But the most problematic part of this testimony is the disengenuousness of the argument about removing children from institutional care, especially as it refers to Guatemala. Most children adopted from Guatemala are never in orphanages! The Guatemalan system relies on private foster care while a private attorney/intermediary arranges the international adoption. Orphanages in Guatemala are also private, and usually extremely small. So the argument about liberalizing international adoption to free children from institutional care is a red herring, at least for Guatemala. (The IA programs in Honduras and Peru are extremely small.)

The report is relying on the horrors of institutional care to persuade people of the need for international adoption, when the authors know that the children they're really talking about -- infants in the pipeline for international adoption -- won't spend one day in institutional care. That play on emotions is completely deceptive.

The report also struck me as disingenuous about adoption corruption, too. The report addresses only the most extreme forms of corruption:
We recognize that abuses such as kidnapping and baby-buying occur, and we condemn these practices. But we urge the Commission to reject the kind of policy responses that many including the U.S. have encouraged, and that these three
countries have adopted -- moratoria on International Adoption, restrictive regulations that require holding children while searches for in-country homes are conducted, and prohibitions on the private intermediaries that often function as the lifeblood of such adoption.
Yes, kidnapping and baby-buying are corrupt practices that can make children illegally available for adoption. But the testimony ignores more subtle practices of coercion. And the report doesn't seem to see anything culpable or curable in one of the main reasons children are available for adoption that they did note: "Limited welfare support exists to enable poor and single parents to raise their children."

And those "private intermediaries that often function as the lifeblood of such adoptions?" They also function as the situs for corruption. These private intermediaries only make money when they can provide children to be adopted. They are not always too concerned about where those children come from. It was the actions of these intermediaries in Guatemala that led to one reform -- DNA testing to match mother and baby, necessary because these private intermediaries were presenting women to masquerade as birth mother to "relinquish" the child gotten from who-knows-where.

Provided information.
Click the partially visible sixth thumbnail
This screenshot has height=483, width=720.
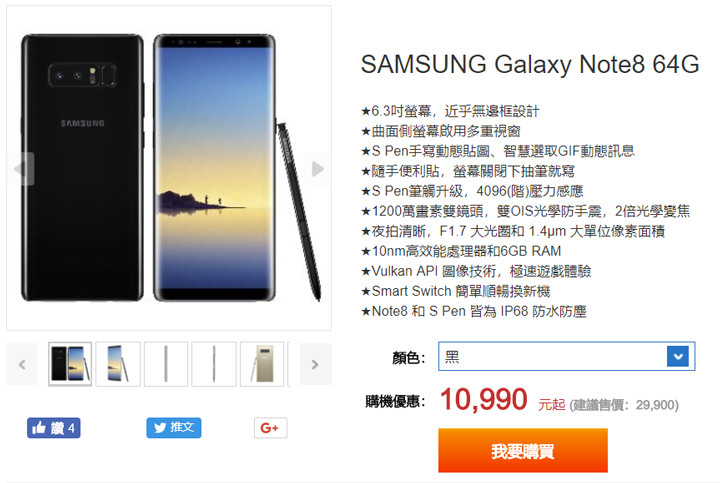tap(289, 364)
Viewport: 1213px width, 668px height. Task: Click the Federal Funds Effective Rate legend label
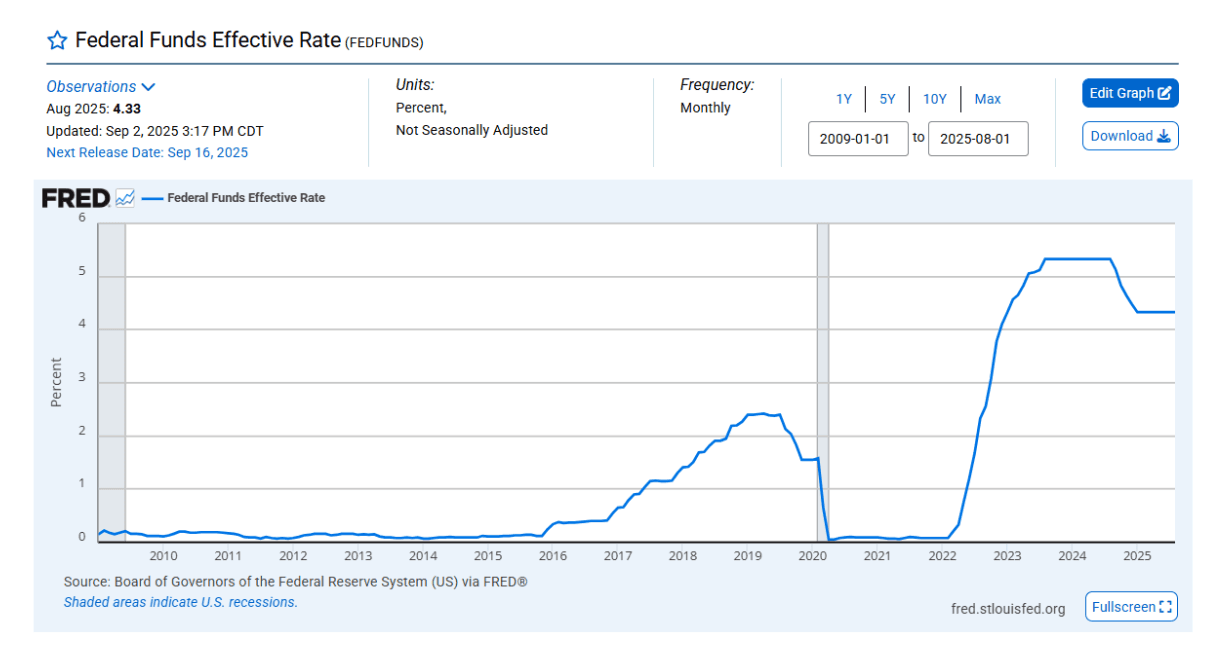246,198
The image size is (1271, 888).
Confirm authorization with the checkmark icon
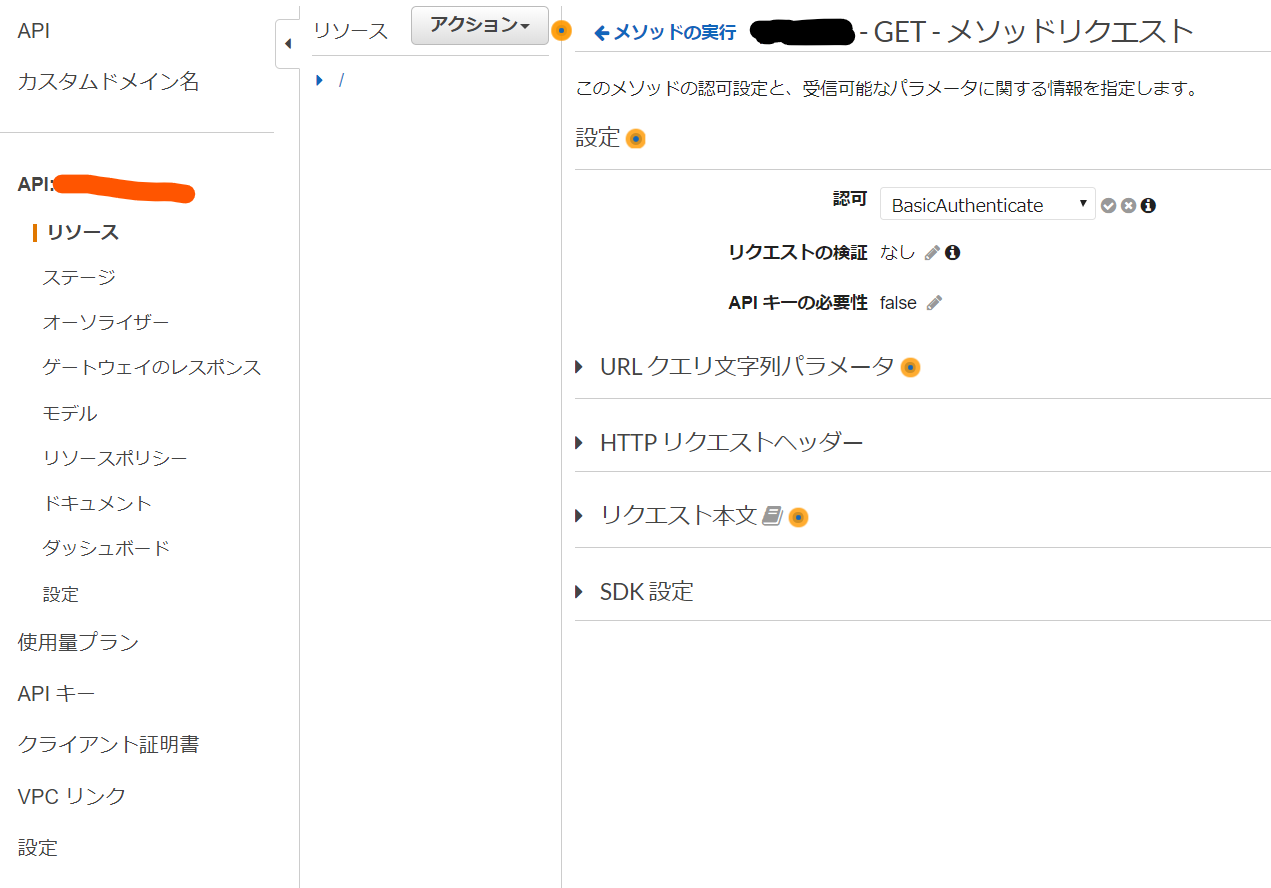tap(1108, 206)
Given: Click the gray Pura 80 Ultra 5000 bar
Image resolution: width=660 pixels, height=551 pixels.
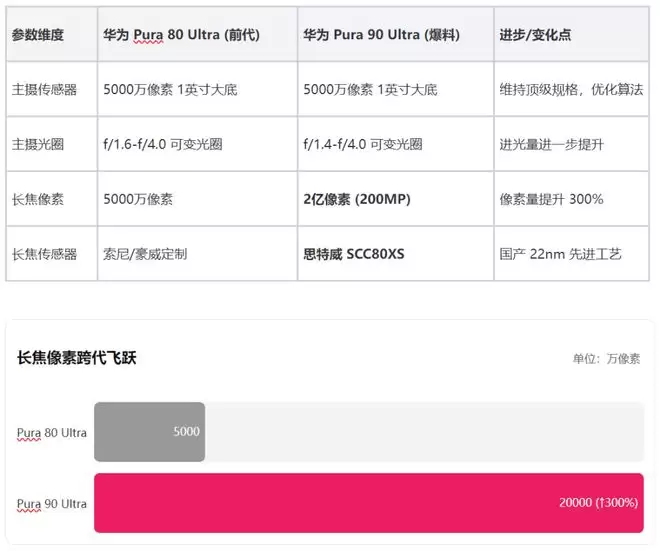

Task instructions.
Continue the commentary on the international adoption report and Guatemala, starting right after its last sentence.

Reply to the task.
Bartholet's version of human rights for children, the right to a fungible family, ignores long-standing recognition of the central role of intact original families that is strongly protected in human rights law. And she minimizes the role of corruption in international adoption, arguing for a fast-track adoption process that will assuredly leave corruption uninvestigated and original families broken in its wake.

I'm giving Bartholet's version of human rights in international adoption a "pass," preferring the rights she and her colleagues disparage, the human right to grow up in your family of origin IF AT ALL POSSIBLE, the heritage right to grow up in your country of birth IF AT ALL POSSIBLE, and then, IF ALL ELSE FAILS, the right to a loving family wherever it may be found.

2 comments:

Jessica O'Dwyer said...

Thoughtful post. But I disagree that "institutional care" as it applies to Guatemala is a red herring. As an adoptive mother with 2 children born in Guatemala, I can tell you that while foster care in G is perhaps "better" than orphanage care, it is not always the same as one-on-one care by a permanent parent. I could name a hundred reasons why, but a few I noticed firsthand are lack of stimulation; inadequate nourishment; and inconsistent, indifferent caregiving. I agree that foster care in G was often fantastic. But to imply that it always was is not fair to those children who lived for months in difficult circumstances, and who will pay the price for that over years to come.

malinda said...

Thanks, Jessica, for the information about Guatemala adoption. You've added a very important caveat.